The shadows, however, which ladies preserve for their own private annoyance cast surprisingly little gloom over their pretty persons while they are before the world. A new dress, a coming ball, a race-meeting, or a picnic, are sufficient to dispel them at a moment's notice; and though doubtless when these palliatives are exhausted, when they put their candles out at night, the darkness gathers all the thicker for its lucid interval of distraction, it is always something to have got rid of it even for an hour.

That women feel very keenly, nobody who knows anything about them can doubt. That they feel very deeply is a different question altogether. In some rare instances they may indeed be found, when the light they love is quenched, to sit by preference in darkness for evermore; but general rule the feminine organization is thoroughly appreciative of the present, somewhat forgetful of the past, and exceedingly reckless of the future.
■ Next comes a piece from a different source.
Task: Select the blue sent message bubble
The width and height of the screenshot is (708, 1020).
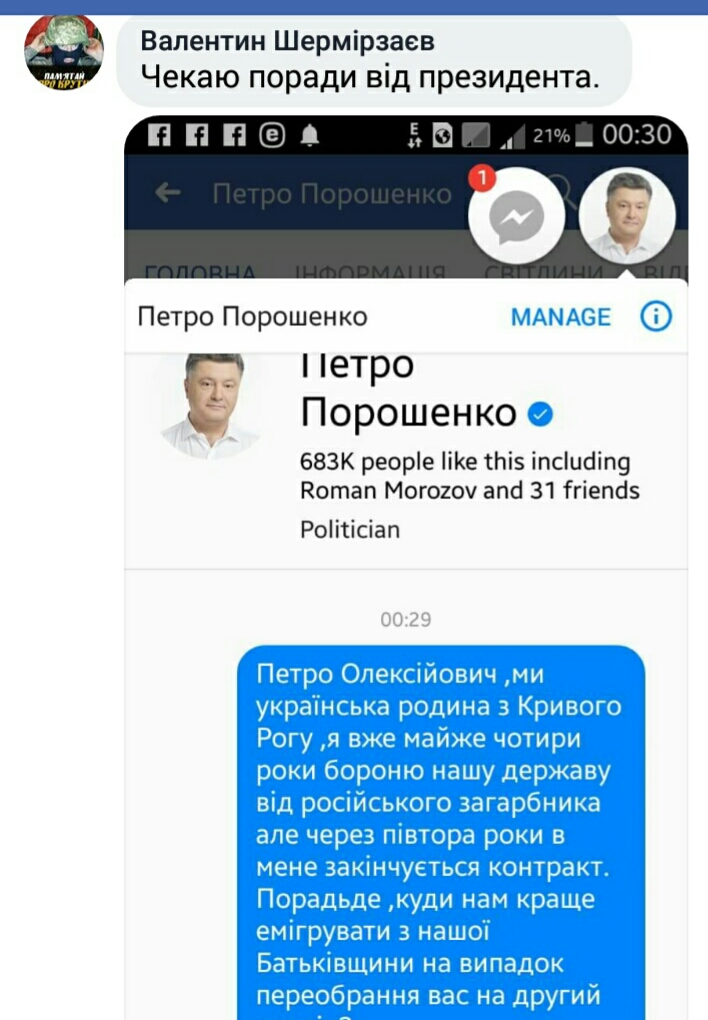Action: 441,833
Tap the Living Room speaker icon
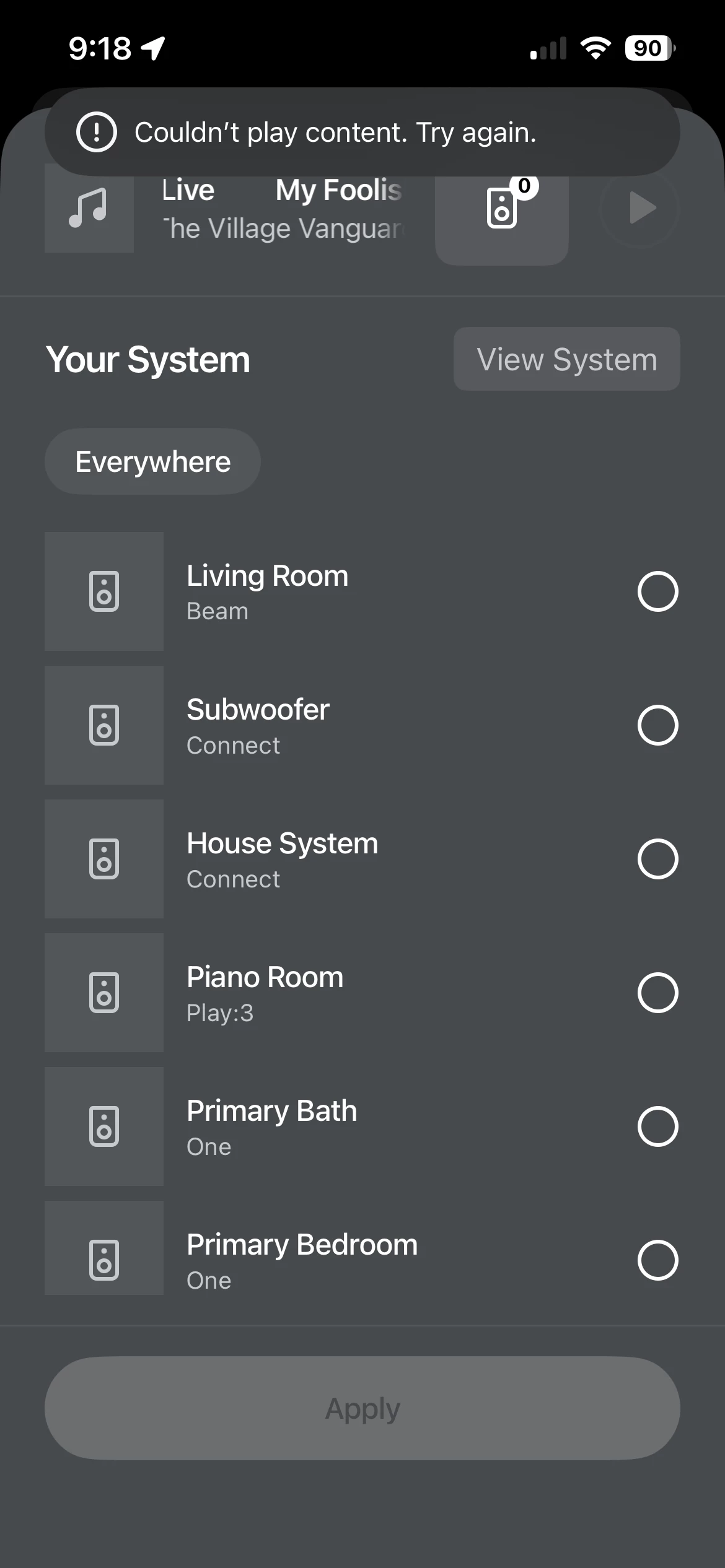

For both sexes, however, there must in their course through life be shadows deep in proportion to the brilliancy of the sunshine in which they bask. "Shall we receive good at the hand of God," says Job, "and shall we not receive evil?" thereby condensing into one pithy sentence perhaps the profoundest system of philosophy ever yet submitted to mankind. The evil always seems to us greater than the good, the shadows more universal than the sunshine; but with how little reason we need only reflect for a moment to satisfy ourselves. There is a gleam in which we often fondly hope to dispel our shadows, delusive as the "will-o'-the-wisp," a light "that never yet was seen on sea or shore," which is cruelly apt to lure us on reefs and quicksands, to guide us only to eventual shipwreck; but there is also a glimmer, faint and feeble here, yet capable of dispelling the darkest shadows that ever cross our path, which if we will only follow it truthfully and persistently for a very brief journey, shall cheer us heartily and guide us steadfastly till it widens and brightens into the glory of eternal day.